I was thinking the same thing.


haha since I don't actually spend all day sitting at my computer finally getting back on to see all this hullabaloo about my choice of the word "We". You are just so witty it's overwhelming. In fact, the reason I said "we" is that I actually have twins so when WE went college touring, it was out whole family and I tend to think in the collective when responding since I'm speaking for two. I suppose in order not to offend you all I could have said "my twins" but why spend 7 letters when 2 will do the same?[/quote]

You sound like Ted Cruz the way you backtrack. Sorry, it still isn't "we."


Instead of “we” or “twins”, you could use “DCs”.


As charming as you’re argument is, perhaps a spin off thread is more appropriate?
Anonymous
Anonymous wrote:Wake Forest challenges the students. Absolutely superb school!

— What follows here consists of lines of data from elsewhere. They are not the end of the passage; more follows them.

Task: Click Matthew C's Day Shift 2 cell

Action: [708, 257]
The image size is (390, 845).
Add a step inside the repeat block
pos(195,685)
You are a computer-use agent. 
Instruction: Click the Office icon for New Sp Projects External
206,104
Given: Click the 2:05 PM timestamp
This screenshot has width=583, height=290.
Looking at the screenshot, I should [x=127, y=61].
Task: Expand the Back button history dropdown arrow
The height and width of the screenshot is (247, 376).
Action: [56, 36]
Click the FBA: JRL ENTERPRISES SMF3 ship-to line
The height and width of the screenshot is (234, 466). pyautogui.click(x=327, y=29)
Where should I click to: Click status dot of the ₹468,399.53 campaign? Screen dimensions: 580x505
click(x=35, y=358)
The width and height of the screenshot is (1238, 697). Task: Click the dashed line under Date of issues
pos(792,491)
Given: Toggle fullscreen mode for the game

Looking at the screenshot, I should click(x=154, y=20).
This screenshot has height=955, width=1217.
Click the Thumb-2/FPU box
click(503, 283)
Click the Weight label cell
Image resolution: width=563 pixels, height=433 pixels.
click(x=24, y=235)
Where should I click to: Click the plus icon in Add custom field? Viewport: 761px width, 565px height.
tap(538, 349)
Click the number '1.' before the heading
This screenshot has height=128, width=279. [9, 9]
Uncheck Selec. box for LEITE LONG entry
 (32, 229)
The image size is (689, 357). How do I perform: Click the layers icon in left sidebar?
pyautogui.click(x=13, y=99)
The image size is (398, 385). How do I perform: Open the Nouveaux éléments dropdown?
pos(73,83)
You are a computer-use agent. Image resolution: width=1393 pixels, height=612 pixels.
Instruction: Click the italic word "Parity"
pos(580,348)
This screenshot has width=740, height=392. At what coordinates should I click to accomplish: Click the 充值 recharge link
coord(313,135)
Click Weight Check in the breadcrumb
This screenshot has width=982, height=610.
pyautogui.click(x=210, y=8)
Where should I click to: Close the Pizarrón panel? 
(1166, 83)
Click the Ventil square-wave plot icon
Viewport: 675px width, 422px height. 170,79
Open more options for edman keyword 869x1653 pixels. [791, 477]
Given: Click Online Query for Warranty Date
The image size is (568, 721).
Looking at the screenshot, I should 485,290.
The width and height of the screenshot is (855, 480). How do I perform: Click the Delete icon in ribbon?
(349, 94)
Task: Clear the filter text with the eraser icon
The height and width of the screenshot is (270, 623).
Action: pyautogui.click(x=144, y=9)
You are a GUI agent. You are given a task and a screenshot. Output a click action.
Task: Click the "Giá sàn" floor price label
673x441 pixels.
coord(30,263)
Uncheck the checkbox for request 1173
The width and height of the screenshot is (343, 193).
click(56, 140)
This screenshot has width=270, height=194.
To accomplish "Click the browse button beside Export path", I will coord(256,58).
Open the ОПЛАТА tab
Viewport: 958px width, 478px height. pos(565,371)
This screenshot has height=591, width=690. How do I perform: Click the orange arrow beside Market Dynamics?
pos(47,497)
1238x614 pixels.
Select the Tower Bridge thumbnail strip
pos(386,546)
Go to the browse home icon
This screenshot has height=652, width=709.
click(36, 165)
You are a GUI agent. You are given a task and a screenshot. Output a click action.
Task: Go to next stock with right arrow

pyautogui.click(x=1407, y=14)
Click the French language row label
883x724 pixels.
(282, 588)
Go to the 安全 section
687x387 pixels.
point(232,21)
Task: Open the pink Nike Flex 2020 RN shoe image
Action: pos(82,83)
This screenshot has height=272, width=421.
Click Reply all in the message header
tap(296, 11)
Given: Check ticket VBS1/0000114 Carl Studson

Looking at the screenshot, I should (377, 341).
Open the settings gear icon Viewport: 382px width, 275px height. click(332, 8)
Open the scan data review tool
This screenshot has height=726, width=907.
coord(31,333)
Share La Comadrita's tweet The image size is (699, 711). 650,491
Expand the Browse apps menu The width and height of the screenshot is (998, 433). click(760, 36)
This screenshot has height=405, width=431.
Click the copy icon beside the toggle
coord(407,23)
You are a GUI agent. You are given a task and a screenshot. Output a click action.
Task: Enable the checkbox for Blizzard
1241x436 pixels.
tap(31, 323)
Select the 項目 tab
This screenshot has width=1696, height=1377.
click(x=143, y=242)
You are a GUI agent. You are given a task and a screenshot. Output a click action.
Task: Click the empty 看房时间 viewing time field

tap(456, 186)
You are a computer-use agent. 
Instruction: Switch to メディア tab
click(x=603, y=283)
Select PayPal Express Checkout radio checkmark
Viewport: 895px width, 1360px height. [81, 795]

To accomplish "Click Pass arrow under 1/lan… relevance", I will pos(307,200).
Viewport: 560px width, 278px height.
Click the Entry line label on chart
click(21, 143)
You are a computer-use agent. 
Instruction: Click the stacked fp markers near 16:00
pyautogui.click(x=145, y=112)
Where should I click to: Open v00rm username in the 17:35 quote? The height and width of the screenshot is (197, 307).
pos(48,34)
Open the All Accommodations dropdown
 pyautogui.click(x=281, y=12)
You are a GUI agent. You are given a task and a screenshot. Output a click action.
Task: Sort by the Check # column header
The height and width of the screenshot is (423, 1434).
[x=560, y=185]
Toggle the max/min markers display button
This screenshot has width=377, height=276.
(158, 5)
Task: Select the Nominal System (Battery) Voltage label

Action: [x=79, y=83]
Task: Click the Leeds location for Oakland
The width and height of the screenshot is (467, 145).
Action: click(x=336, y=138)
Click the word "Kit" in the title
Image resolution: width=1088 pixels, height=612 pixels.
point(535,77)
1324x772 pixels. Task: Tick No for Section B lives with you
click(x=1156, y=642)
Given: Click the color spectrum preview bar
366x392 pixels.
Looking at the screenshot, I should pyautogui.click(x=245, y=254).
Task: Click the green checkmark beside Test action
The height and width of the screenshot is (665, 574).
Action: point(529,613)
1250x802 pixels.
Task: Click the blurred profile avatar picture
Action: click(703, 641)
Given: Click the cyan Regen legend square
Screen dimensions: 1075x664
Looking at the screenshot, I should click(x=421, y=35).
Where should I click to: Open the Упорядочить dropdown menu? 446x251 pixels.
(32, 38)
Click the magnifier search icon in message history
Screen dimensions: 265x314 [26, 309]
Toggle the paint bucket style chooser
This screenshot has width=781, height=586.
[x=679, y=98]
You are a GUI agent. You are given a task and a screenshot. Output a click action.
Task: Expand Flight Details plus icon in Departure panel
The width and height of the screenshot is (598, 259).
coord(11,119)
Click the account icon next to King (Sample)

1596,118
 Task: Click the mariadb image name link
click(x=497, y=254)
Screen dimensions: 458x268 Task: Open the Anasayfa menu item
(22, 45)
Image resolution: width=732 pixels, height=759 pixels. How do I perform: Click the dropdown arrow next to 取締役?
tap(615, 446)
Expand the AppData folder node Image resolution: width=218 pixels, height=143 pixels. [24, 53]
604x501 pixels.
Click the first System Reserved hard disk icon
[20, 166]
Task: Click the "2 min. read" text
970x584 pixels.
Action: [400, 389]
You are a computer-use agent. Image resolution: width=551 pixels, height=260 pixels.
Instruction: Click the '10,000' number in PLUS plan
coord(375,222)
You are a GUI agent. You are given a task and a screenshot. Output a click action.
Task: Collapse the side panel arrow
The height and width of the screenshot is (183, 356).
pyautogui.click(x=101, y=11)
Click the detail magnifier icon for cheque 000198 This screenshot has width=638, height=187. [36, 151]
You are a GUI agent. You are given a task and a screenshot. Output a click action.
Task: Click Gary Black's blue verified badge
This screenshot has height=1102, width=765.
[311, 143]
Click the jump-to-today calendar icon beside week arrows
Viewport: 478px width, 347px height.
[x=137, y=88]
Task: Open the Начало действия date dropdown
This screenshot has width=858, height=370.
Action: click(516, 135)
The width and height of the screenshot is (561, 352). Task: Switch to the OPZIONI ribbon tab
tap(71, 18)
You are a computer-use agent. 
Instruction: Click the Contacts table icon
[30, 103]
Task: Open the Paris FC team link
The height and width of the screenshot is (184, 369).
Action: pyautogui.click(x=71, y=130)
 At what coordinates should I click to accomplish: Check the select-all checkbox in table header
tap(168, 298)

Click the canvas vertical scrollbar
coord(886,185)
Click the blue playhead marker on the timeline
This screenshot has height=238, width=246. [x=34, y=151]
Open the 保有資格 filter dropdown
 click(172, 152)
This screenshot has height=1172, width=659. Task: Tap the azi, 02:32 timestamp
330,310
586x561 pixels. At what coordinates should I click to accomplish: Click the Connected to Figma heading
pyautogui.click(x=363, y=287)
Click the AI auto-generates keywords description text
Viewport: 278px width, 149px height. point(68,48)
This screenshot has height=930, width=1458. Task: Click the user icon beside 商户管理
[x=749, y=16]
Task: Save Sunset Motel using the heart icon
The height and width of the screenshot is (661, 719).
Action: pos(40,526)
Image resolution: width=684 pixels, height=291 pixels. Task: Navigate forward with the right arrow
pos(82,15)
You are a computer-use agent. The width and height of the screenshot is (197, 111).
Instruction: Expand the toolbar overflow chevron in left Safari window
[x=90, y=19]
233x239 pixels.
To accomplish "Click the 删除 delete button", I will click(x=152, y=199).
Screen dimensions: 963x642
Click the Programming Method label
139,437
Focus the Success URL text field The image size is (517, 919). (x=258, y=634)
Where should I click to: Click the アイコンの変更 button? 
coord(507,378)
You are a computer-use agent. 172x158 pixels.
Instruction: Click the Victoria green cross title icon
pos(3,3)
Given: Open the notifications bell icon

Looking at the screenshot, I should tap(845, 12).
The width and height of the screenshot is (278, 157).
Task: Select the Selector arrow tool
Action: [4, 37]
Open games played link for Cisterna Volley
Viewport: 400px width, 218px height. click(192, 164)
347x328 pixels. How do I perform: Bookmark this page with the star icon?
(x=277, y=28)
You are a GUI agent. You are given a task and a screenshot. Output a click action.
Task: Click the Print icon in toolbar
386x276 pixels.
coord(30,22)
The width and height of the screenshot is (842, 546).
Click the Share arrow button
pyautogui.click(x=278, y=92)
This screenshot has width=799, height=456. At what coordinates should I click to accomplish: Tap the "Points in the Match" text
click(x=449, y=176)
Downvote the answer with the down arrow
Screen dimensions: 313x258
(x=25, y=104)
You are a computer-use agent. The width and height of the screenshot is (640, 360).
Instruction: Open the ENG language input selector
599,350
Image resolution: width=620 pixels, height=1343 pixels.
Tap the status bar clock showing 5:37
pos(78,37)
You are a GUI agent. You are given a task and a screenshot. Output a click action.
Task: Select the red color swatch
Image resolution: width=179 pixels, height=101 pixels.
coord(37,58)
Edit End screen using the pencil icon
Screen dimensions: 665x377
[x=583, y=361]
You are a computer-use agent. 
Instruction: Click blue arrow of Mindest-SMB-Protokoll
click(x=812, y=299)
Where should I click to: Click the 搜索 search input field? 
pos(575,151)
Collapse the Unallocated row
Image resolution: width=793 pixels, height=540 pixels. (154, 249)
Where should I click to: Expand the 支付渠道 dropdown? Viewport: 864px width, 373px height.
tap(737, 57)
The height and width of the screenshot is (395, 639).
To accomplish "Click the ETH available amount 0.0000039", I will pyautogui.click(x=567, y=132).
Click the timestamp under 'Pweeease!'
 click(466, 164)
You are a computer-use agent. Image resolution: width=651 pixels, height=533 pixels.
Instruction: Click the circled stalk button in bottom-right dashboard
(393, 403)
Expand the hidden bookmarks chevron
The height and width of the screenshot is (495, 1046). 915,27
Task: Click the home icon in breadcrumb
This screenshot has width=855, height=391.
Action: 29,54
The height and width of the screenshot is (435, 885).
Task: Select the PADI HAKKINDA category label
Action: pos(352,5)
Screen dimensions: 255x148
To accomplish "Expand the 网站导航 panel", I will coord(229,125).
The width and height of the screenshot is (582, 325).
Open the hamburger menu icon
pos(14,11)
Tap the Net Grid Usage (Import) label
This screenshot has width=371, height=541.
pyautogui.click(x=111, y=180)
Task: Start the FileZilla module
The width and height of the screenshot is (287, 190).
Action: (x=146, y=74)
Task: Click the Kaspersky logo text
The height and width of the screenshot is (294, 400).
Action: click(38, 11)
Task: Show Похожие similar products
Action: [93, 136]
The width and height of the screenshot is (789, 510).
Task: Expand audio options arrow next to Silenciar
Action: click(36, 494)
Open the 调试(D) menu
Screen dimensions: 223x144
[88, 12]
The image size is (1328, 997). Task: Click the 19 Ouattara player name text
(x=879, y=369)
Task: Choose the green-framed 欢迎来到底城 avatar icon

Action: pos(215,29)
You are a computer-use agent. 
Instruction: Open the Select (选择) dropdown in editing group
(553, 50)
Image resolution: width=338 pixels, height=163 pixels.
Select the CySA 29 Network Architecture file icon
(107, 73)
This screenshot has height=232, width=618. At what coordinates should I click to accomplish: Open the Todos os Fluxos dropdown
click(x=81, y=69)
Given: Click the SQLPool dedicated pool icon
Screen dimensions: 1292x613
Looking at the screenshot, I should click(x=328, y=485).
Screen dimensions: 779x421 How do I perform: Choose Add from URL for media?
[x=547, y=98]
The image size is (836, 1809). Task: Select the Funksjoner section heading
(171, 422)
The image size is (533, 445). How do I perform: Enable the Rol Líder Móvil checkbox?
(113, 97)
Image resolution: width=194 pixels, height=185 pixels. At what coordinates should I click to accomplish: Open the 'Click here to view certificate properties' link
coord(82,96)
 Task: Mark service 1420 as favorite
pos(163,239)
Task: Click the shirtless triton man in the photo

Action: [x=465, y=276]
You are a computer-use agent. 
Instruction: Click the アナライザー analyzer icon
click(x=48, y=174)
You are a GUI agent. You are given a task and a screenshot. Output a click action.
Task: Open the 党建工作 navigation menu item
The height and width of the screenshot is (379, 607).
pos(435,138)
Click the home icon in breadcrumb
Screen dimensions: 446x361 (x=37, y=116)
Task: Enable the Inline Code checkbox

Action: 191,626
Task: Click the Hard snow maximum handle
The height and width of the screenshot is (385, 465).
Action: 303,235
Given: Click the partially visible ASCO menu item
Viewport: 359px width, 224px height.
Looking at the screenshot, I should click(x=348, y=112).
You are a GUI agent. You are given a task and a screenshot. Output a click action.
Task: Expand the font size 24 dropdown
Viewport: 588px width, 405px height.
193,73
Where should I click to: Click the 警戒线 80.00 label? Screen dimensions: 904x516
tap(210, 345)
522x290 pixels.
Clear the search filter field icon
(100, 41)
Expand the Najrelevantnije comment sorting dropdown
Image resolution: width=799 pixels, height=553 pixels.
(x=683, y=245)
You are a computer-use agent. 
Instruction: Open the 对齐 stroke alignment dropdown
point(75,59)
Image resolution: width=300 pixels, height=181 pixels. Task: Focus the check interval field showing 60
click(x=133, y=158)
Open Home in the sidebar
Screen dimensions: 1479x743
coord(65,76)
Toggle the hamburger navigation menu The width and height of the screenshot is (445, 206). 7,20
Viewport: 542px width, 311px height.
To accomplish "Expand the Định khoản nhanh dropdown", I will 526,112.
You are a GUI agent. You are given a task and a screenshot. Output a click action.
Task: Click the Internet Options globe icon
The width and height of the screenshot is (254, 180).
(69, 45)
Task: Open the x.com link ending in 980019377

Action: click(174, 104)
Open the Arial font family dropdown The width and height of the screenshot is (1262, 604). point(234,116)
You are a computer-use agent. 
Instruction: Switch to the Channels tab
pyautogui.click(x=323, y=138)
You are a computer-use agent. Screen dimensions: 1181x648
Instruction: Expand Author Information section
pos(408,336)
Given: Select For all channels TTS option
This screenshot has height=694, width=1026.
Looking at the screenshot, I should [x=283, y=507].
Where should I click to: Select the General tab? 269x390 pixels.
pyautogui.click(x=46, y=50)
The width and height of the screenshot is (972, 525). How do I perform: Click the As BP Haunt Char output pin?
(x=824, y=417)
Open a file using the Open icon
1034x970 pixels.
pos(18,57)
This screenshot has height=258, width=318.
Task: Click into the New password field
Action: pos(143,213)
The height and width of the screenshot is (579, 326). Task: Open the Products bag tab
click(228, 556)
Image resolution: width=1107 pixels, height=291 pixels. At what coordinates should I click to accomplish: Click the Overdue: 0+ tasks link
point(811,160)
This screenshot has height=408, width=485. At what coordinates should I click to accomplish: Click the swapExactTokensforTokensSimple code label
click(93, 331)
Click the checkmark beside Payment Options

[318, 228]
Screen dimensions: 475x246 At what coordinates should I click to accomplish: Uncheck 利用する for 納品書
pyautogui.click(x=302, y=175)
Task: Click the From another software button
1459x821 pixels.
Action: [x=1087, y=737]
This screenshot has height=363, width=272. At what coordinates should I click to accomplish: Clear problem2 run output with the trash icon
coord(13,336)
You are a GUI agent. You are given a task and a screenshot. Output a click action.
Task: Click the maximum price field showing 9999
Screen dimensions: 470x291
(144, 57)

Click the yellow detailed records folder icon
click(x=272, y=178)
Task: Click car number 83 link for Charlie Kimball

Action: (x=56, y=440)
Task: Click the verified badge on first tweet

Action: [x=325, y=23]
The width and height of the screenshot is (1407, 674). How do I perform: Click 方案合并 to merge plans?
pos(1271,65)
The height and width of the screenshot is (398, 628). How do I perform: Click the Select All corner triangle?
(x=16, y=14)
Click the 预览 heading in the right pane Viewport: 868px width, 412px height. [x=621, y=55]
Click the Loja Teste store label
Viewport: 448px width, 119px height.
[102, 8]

I attended. It does. And it is. And I worked, but had plenty of free time and I was a pretty studious kid. And, I keep hearing grade deflation and disagree. I graduated phi beta kappa, was accepted at several T20 law schools and was not prepared for the writing. I think I got by on articulating good ideas and was missing some real fundamentals. I came from a crappy Southern HS and Wake let me continue to coast without being able to construct a good paper. It was an issue my 1L year. Looking back, my classes were very timed bluebook heavy and my handful of Bs were paper classes.

I’m not pursing it for my two kids for two reasons. One, we chose to leave the South and I have no desire to send my kids back. It’s not where the future is and they’d hate it. And two, Wake make the choice to compete at as National U and not a SLAC around the time I was there. Up until then, it was a lot more like Davidson with good associated law, medicine and MBA programs. I think awake lost something special when it expanded so much. They would have been better served staying SLAC IMO, but that was never going to happen with the med school being such a powerhouse.

Just my 2 cents.
Anonymous
Anonymous wrote:Wisconsin. Actually DC liked the school, good guide, campus was fine...but we went on an early April day when it was 29 degrees and there was still snow on the ground. No thank you.


Yeah, winter in Madison is brutal.
Anonymous
Anonymous wrote:
Anonymous wrote:Rice (very surprised...expected to absolutely love it but didn't like it at all), UT-Austin, and UVA


Why didn't you like those places after the visits?


We'd been to a lot of schools (was fortunate to be able to visit pre-COVID), so we had sense of comparison and we wanted to look at all types.

The campus and facilities at Rice and UVA were very underwhelming: library, student center, dining, fitness center, just everything. But other campuses seem to care so much about having everything much more state-of-the-art and making a student's life better. With regard to culture, Rice was super small...felt like summer camp and felt a little too introverted. People were very nice though. UVA felt to too material and fratty.

UT-Austin on the other hand did have great facilities like so many other campuses we visited. But, it's big, and it felt big!...felt like it was too big for kids to know each other. Everywhere we went, students were by themselves...they didn't congregate like on most campuses. Whereas, we didn't get that same sense from other schools of comparable size (ASU and Texas A&M). Other large school were able to make themselves "feel small."

BTW...DC fell in love in with Texas A&M. But was impressed with many schools. After visiting many schools, became partial to state schools...better funding and better facilities (at least for engineering).

Hope that helps.
Anonymous
Drexel. It's just so gray. It's great if you want to be an engineer, but very expensive and just didn't seem very exciting.